In the above, the motor 9 is set at 600 r / mi during washing.
n, that is, the rotation of the rotor 5 is repeated at 100 r / min for 2 seconds on and 1 second off, and the start-up control is set to 0.
This is an example showing a case where the rotation is performed for 6 seconds. In this example, the rotation of the motor 9 is controlled in the same manner even during the drying, and the rotation speed of the motor 9 is set to 900 r / m in step 101.
By setting “in” and changing the time of step 112 and step 113, the rotor 5 can be turned on for 0.4 seconds on and off for 2.6 seconds.
The determination as to whether or not to end the process may be made to determine whether or not the drying time while rotating the rotor 5 has ended.

FIG. 7 is a flowchart of a rotational speed feedback control subroutine of the motor 9, and FIG.
At 20, the time until the state of any of the signals of the position detecting means 30a, 30b, 30c changes, that is, the motor 9
Is detected, and in step 121, the rotation cycle data is converted into rotation number data. Then, in step 122, the change amount ΔN of the rotation speed is calculated, and in step 123, the deviation Ne between the set rotation speed Ns and the current rotation speed Nai is calculated.

In step 124, the variation ΔN and the deviation Ne
, The operation amount ΔDx of the energization ratio of the switching elements 32a, 32c, 32e is determined. And step 12
In step 5, the drive circuit 31 is driven so that the energization ratio of the currently output switching elements 32a, 32c, 32e is operated by ΔDx so that the rotation speed of the motor 9 becomes the set rotation speed.

As shown in FIG. 8, the operation display unit 23 includes a water level setting switch 25a, a washing time setting switch 25b,
Input setting means 25 such as a rinse number setting switch 25c, a dehydration time setting switch 25d, a drying time setting switch 25e, a start / pause switch 25f, a course setting switch 25g, a power on / off switch 25h, a water level display section 26a, Time display section 26b, rinse number display section 26c, dehydration time display section 26d, drying time display section 26
e, display means 26 such as a remaining time display section 26f and a course display section 26g.

The operation of the above configuration will be described. First,
The washing process will be described with reference to FIG. When the clothes 37, detergent, etc. are put into the inner tank 4 and the operation is started,
The water supply valve 20 is driven by the control device 22, water is supplied until the water level detected by the water level detection means 21 reaches a predetermined water level, and the motor 9 is driven to rotate the inner tank 4. At this time, the drain valve 18 and the switching valve 19 are closed.

As a result, the outer peripheral portion of the water in the inner tank 4 rises due to the centrifugal force. Along with this, the water between the inner tank 4 and the outer tank 3 rises along the inner wall of the outer tank 3, and then the inner tank 4
Is sprayed into the inner tank 4 from the upper part and circulates.
As a result, the water containing the detergent passes through the clothes 37 in the inner tank 4 and is washed.

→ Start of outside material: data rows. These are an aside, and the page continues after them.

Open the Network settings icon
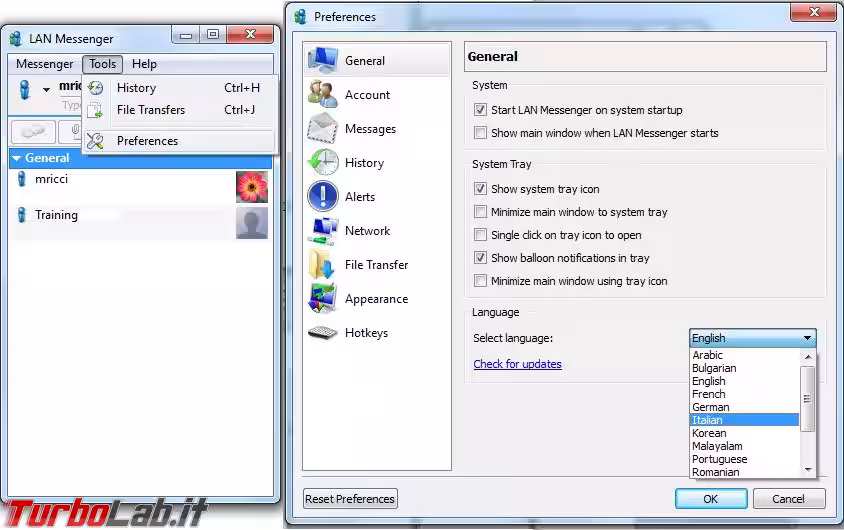This screenshot has height=530, width=844. click(x=323, y=231)
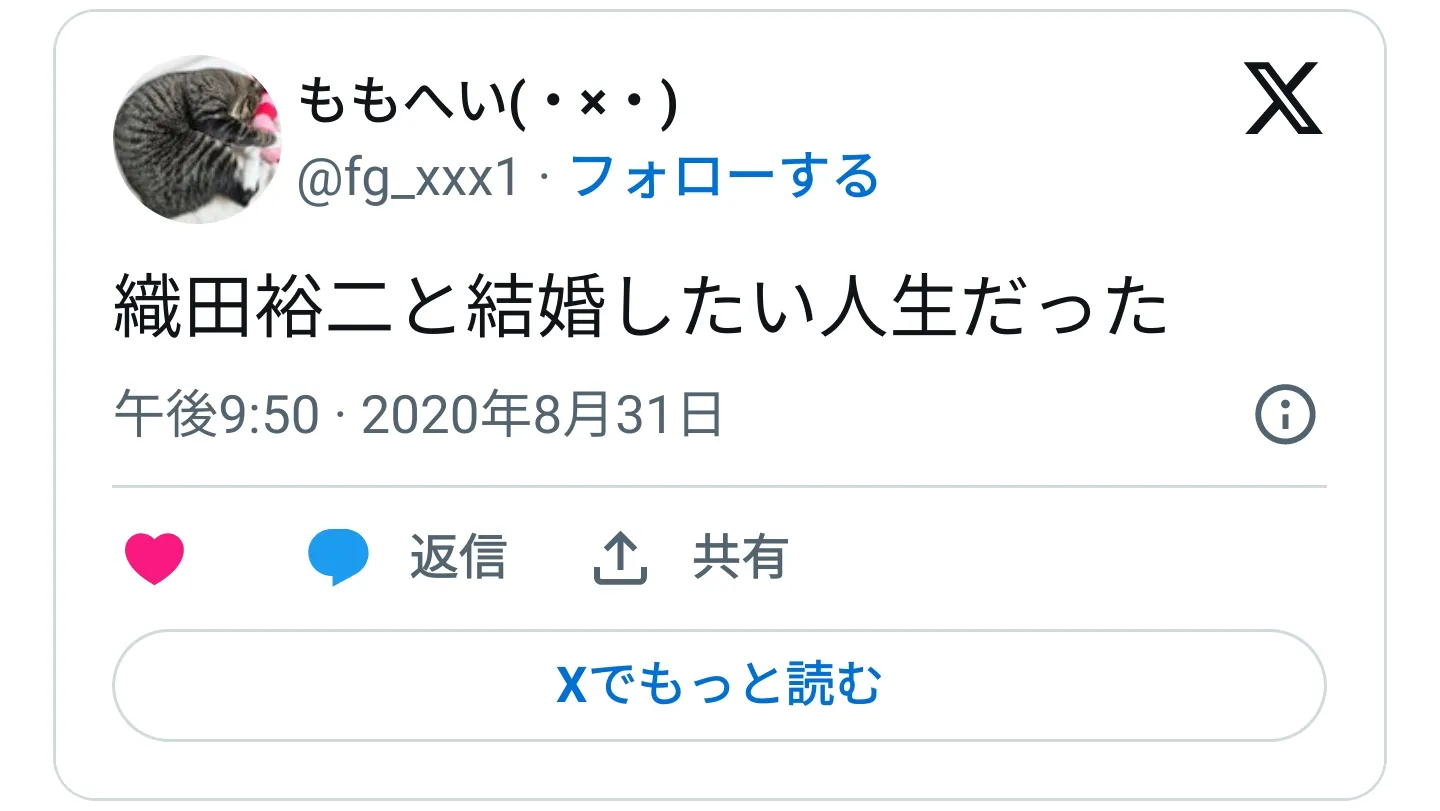
Task: Open the cat profile picture of ももへい
Action: pos(197,139)
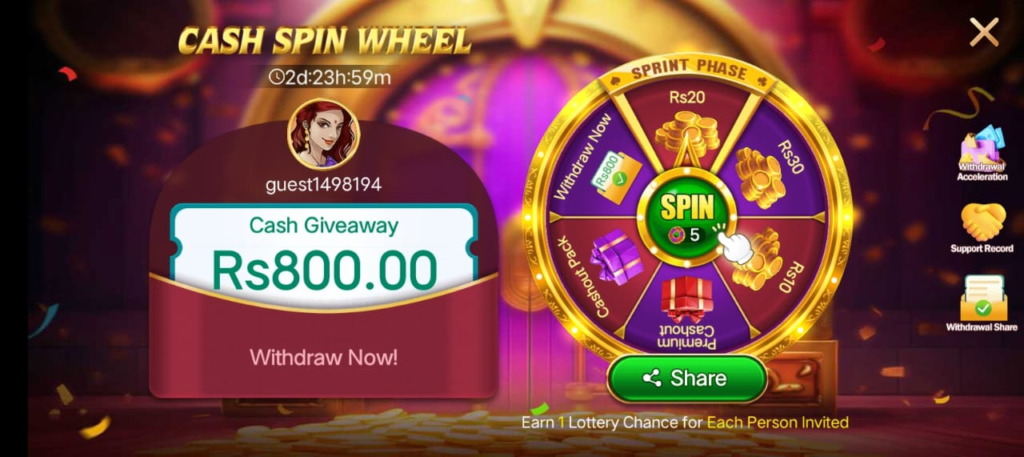
Task: Click the Rs800 Withdraw Now wheel segment
Action: (606, 170)
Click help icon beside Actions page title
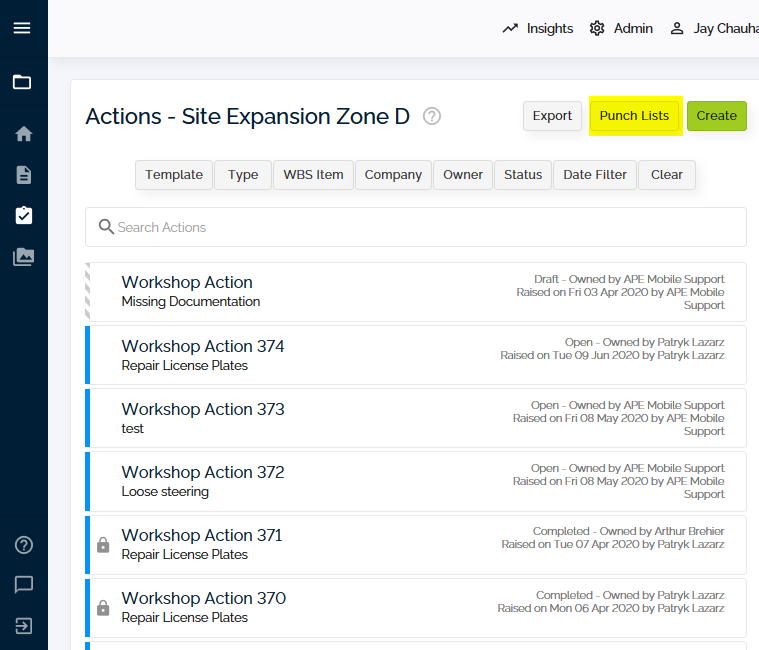The width and height of the screenshot is (759, 650). [431, 116]
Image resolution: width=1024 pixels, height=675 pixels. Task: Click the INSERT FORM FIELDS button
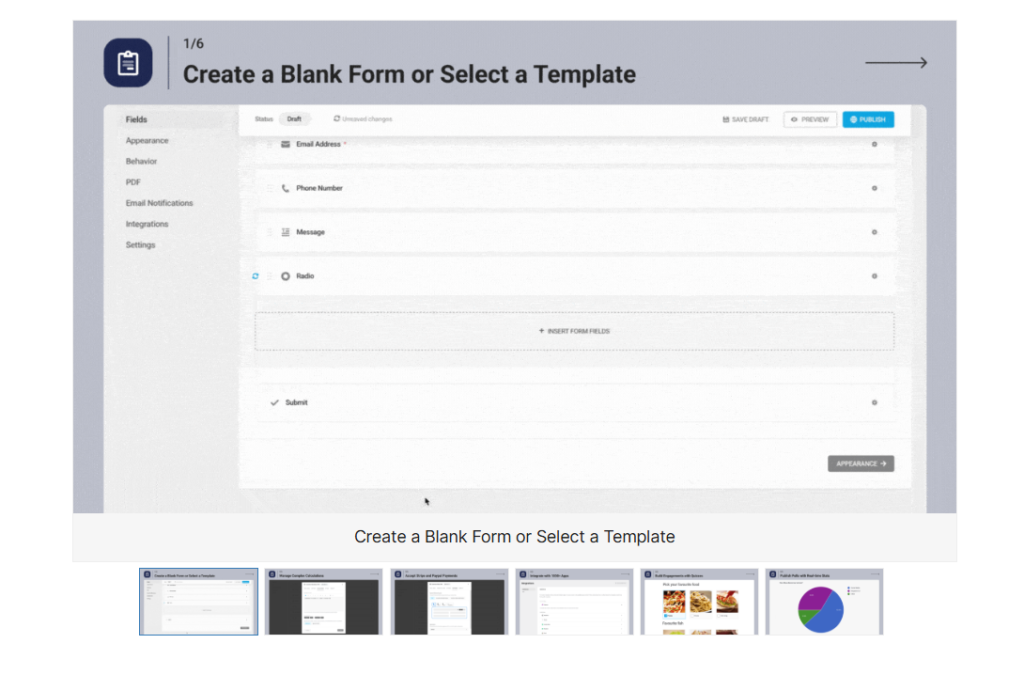click(575, 331)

Thereafter, the drain valve 18 is opened to drain the water, water is supplied again, and the clothes are rinsed in the same manner as in the washing step. In the dehydration step, the inner tub 4 containing the clothes 37 is rotated at a high speed. Due to the centrifugal force generated, the clothes 37
Is pressed against the inner wall of the inner tank 4, and the moisture is separated from the clothes 37 by this centrifugal force and dehydrated.

In the drying process, with the switching valve 19 opened, the hot air that has dried into the inner tank 4 through the upper bellows-shaped hose 14 and the hot air jet hole 16 is generated by the blowing of the drying blower 12 and the heat generated by the heater 13. Sent in.

At this time, the garment 37 is rotating together with the inner tub 4 due to the rotation of the inner tub 4, being flipped up or down by the left and right rotation of the rotary wing 5, and then falling. The warm air sent into the outer tub 4 draws moisture from the garment when passing through the gaps of the movement of the garment, and exits from the inner tub 4 to the inside of the outer tub 3 in a wet state. And passes through the switching valve 19 to reach the circulation duct 11. This flow is indicated by arrows in FIG.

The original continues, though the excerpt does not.